MATERIAL TO PROCESS:

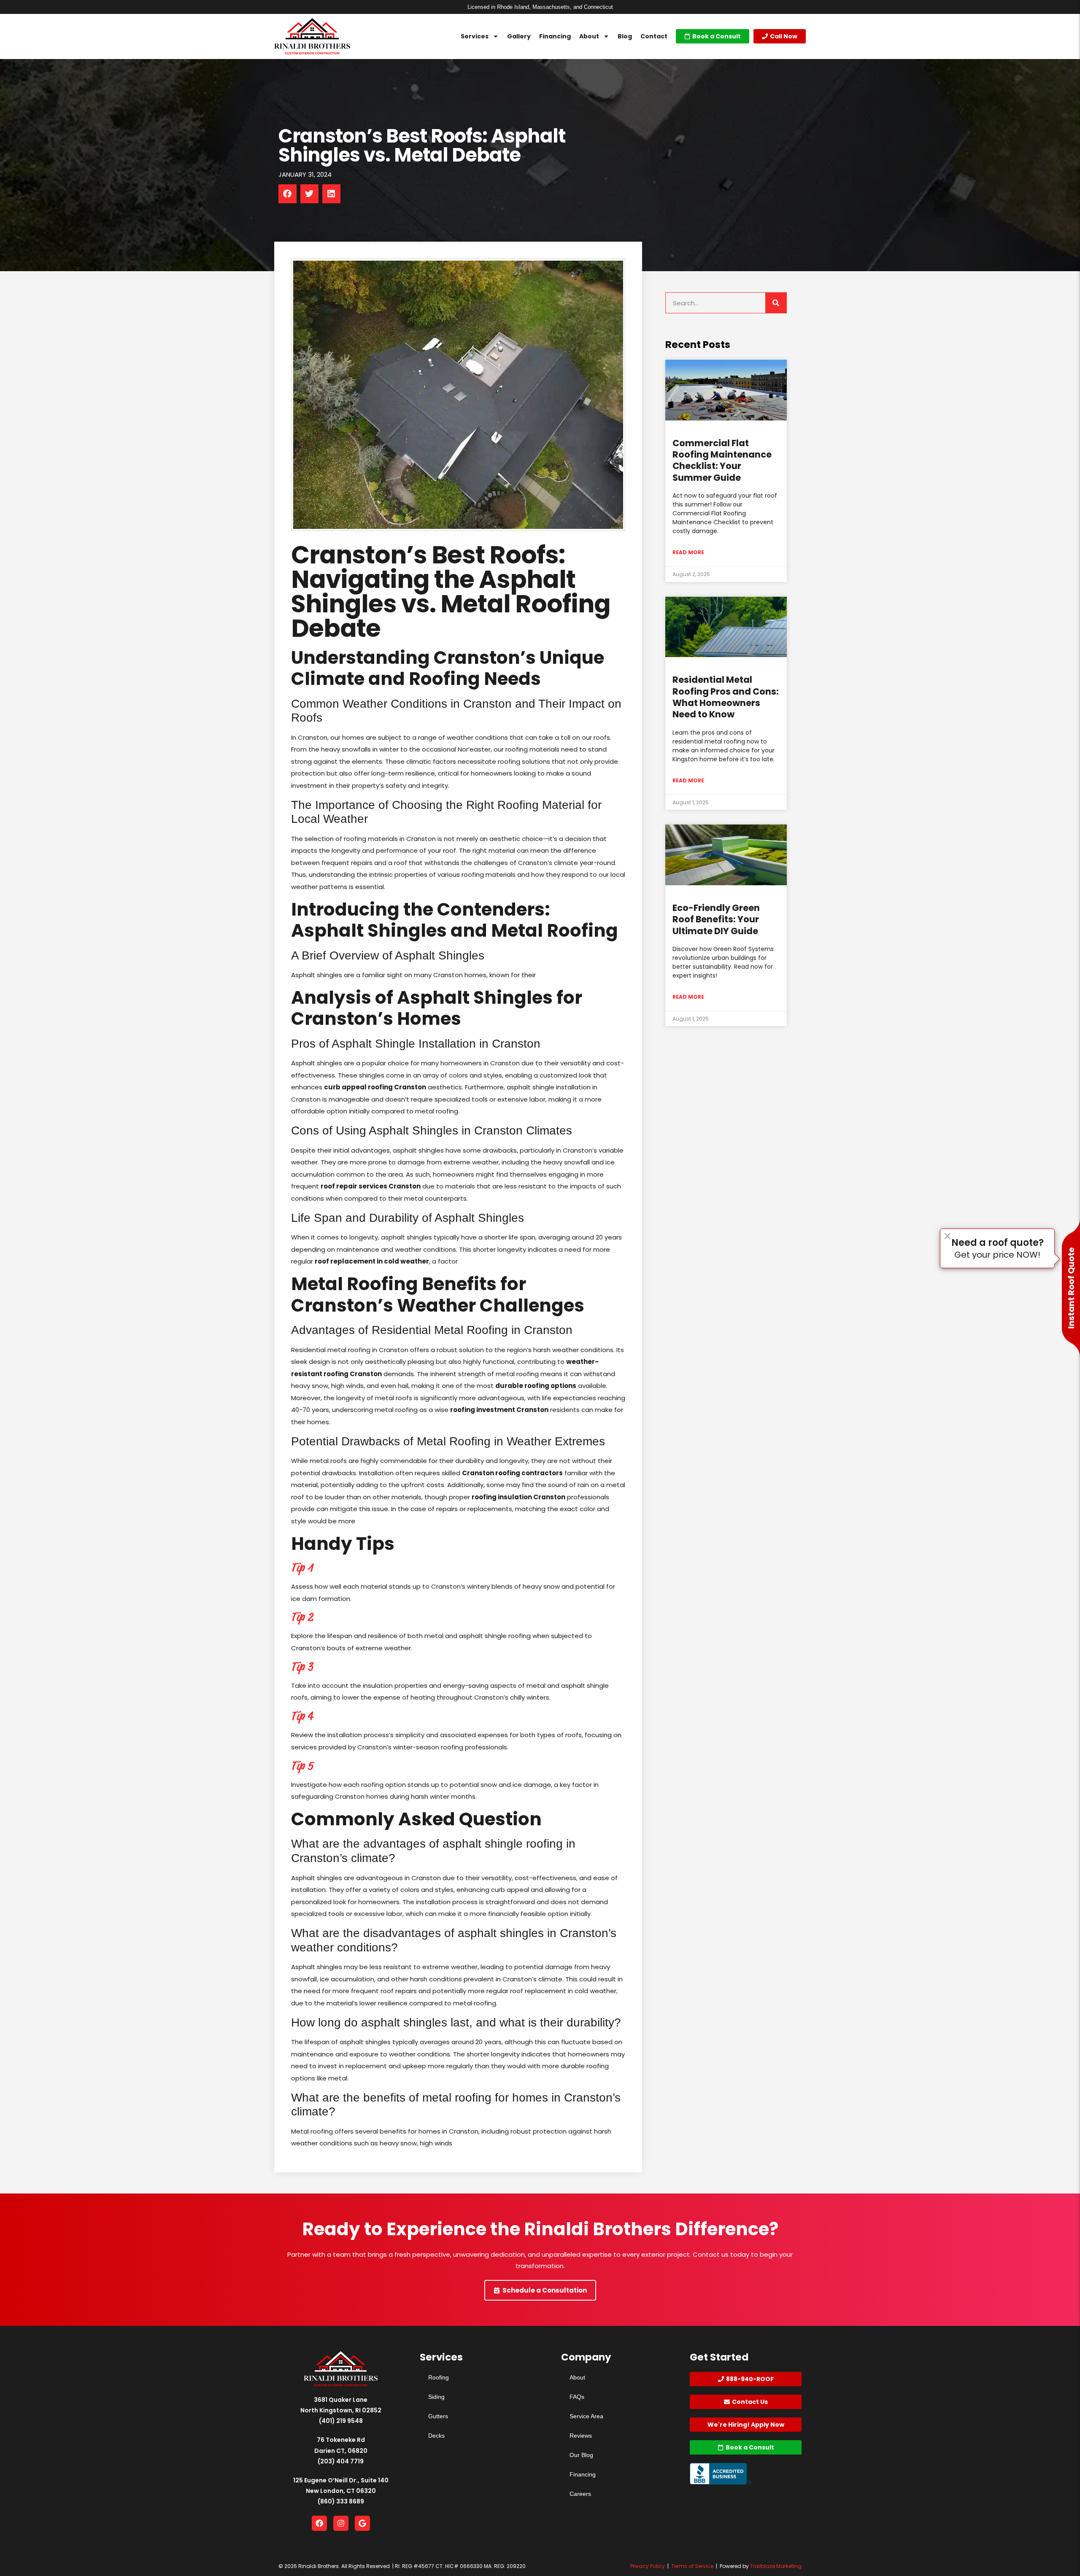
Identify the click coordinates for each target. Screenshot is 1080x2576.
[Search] (775, 303)
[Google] (362, 2523)
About (589, 36)
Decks (436, 2435)
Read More (688, 552)
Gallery (519, 36)
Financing (555, 36)
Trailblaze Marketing (776, 2566)
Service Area (586, 2416)
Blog (625, 36)
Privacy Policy (647, 2566)
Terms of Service (692, 2566)
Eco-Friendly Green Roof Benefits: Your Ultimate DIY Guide (716, 919)
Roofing (438, 2377)
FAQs (577, 2396)
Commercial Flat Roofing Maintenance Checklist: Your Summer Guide (722, 460)
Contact (653, 36)
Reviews (581, 2435)
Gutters (438, 2416)
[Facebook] (319, 2523)
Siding (436, 2396)
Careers (580, 2493)
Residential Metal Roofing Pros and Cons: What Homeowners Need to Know (725, 697)
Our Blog (581, 2455)
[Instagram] (340, 2523)
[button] (287, 193)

WHAT NEEDS TO BE DONE: Each line in the data that holds the string "Your" needs to be copied.

WRITTEN REPLY:
Eco-Friendly Green Roof Benefits: Your Ultimate DIY Guide (716, 919)
Commercial Flat Roofing Maintenance Checklist: Your Summer Guide (722, 460)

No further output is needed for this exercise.